Like even in this thread when someone said that Zig wastes too much money on infrastructure the first thing Andrew Kelly does is to show that Rust spends much more.
GitHub Sponsors has not seen a single improvement in the years after its launch (despite us and other organizations chatting with GitHub employees about critical missing features), and GitHub Actions has been tragicomically buggy, clearly showing that software engineering infrastructure is not GitHub's core focus anymore (on top of, you know, the CEO explicitly saying that GitHub is an AI company now).
Related https://github.com/actions/runner/issues/3792
Since we do see ourselves eventually migrating away from GitHub (at least in some form), we would like to steer donations towards a service that we have higher confidence in.
Is $100k/year a good salary?

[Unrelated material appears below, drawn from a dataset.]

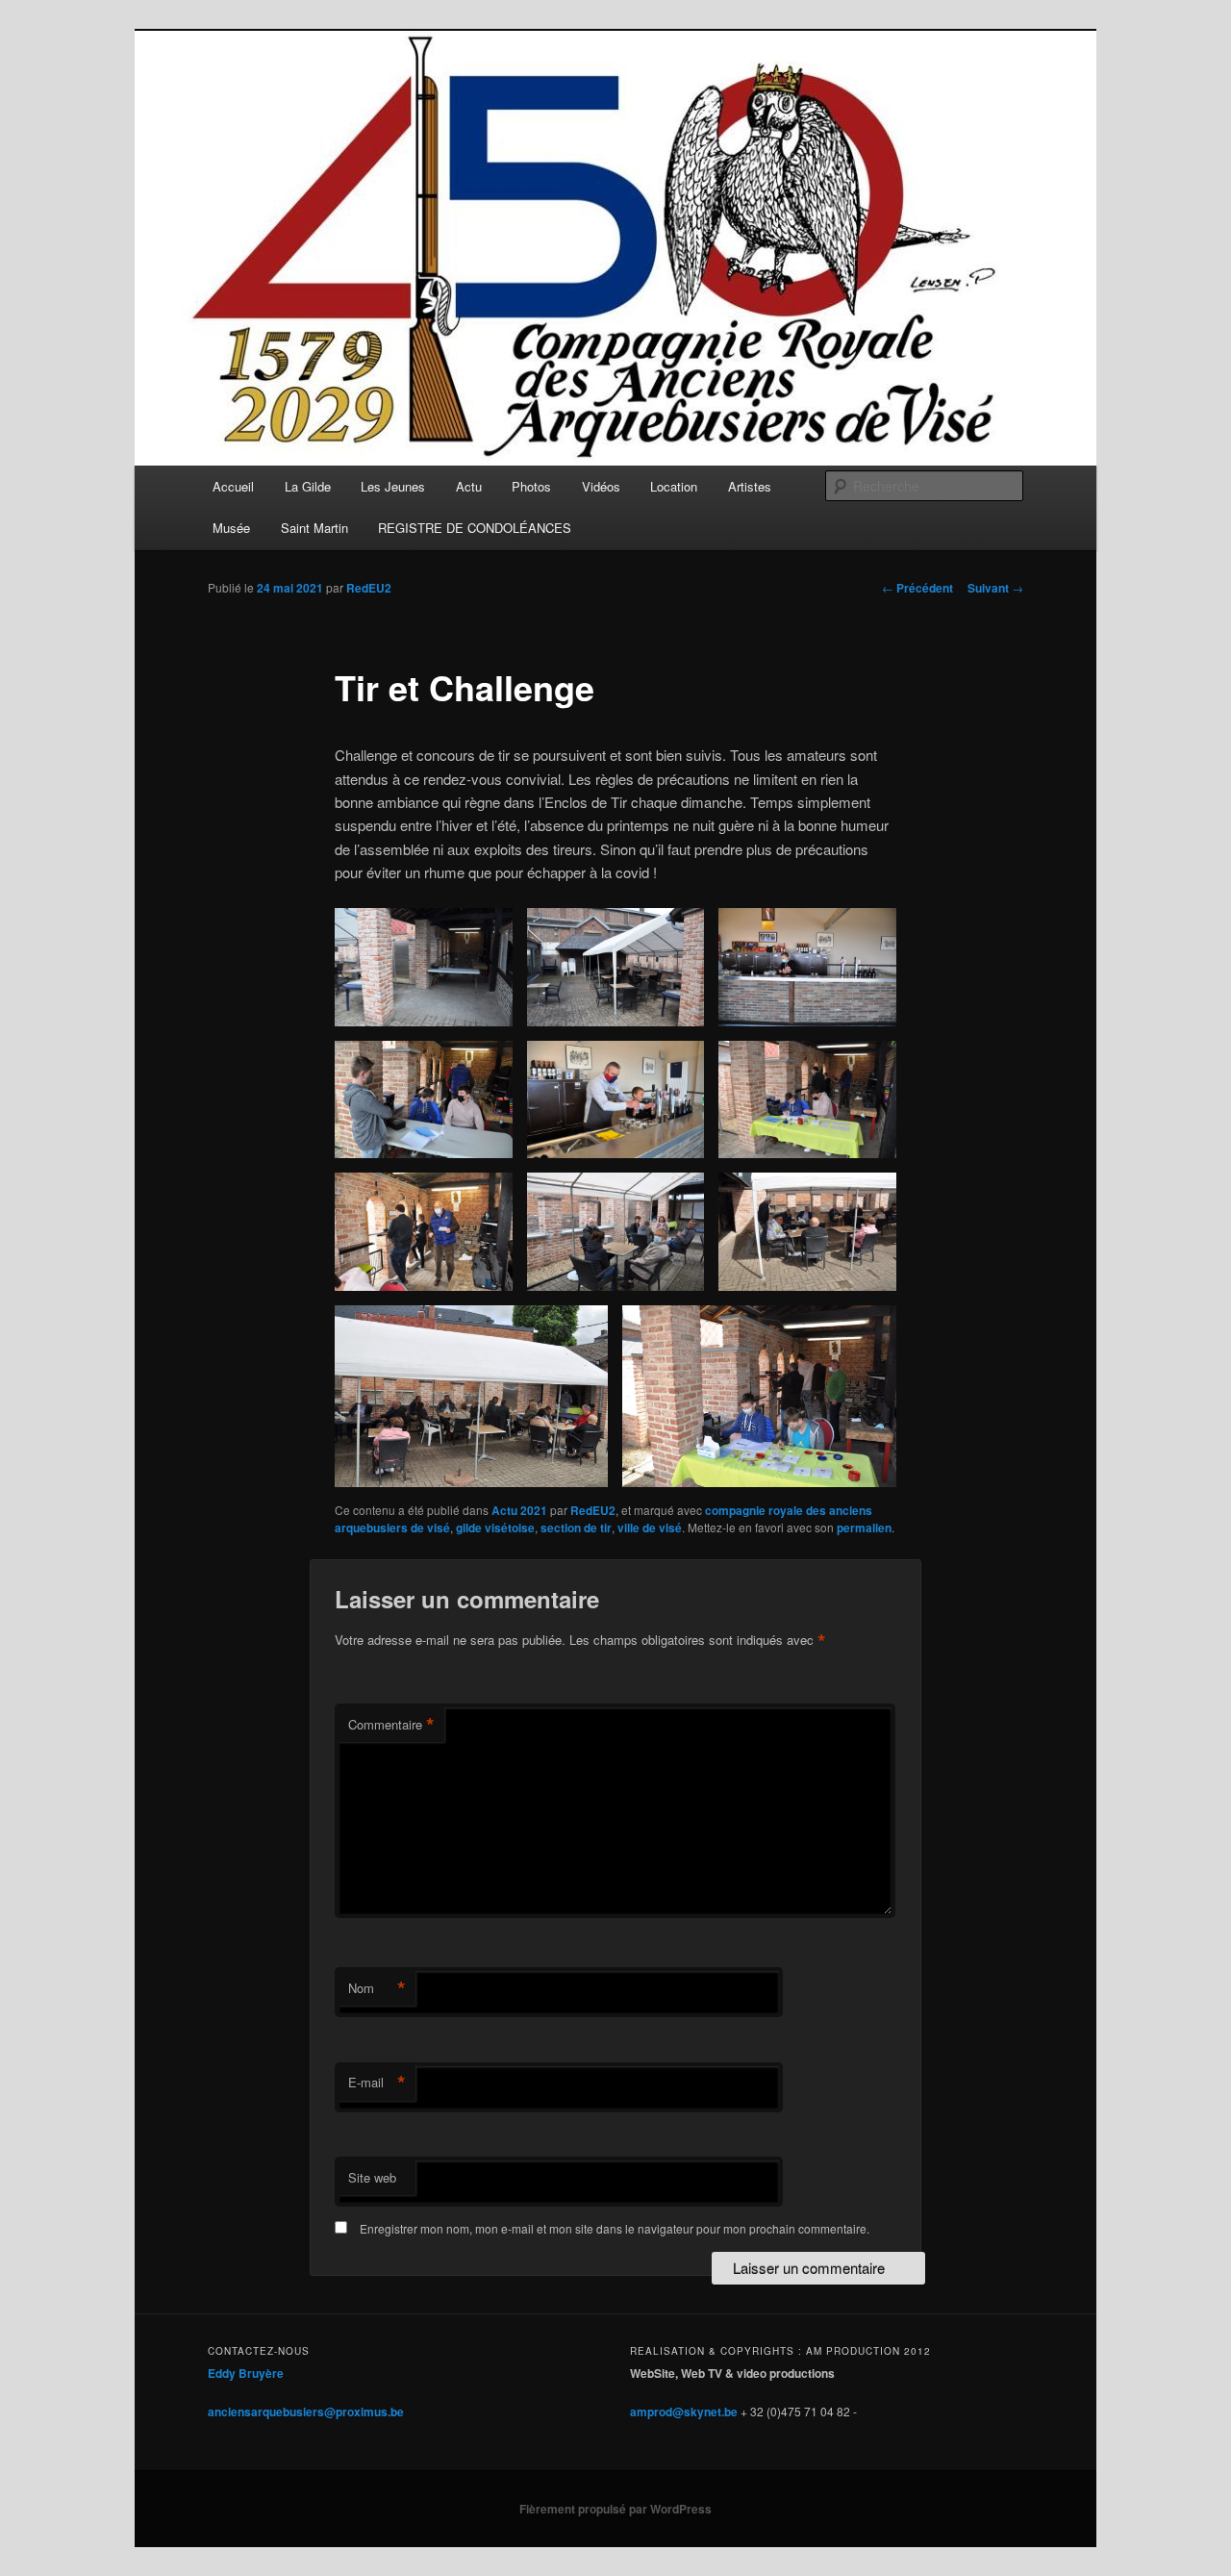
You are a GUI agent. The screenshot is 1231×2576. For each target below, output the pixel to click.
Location (673, 486)
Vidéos (601, 486)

Depends. For a software engineer, no, since most software engineers make more. For a paramedic, yes, since most paramedics make less.
To know if $15k is a lot to spend on CI and a website, a great way to answer that question is to look at what peers spend on the same thing. Hard to think of many better peer comparisons for Zig than Rust.
The comparison to Rust is meaningless.
Each project has different demands and requirements from their infrastructure.
For example, Rust compiles all open-source crates on a regular basis to test for regressions.
You can't just point to Rust and say, "Look at that guy."
If you want to justify the expenses of your infrastructure you need to explain where the money goes.
I think it's a good report because it's very clearly written and I was able to pick up a great deal of information about their financial situation/dynamics from a quick scan of less than a minute. I think if you're asking people for money, having a very high signal-noise ratio like that is optimal. I can read other formats (eg I have been browsing nonprofit form 990s for many years), but I like communication that is short and to the point.
>If you want to justify the expenses of your infrastructure you need to explain where the money goes.
And they did. Comparing to anything is how a normal human would judge whether the spending is relevant. It is call price comparison. Whether it is a valid comparison is up to the person to decide. And more often that not when the two pricing are so vastly different that person should look a little deeper.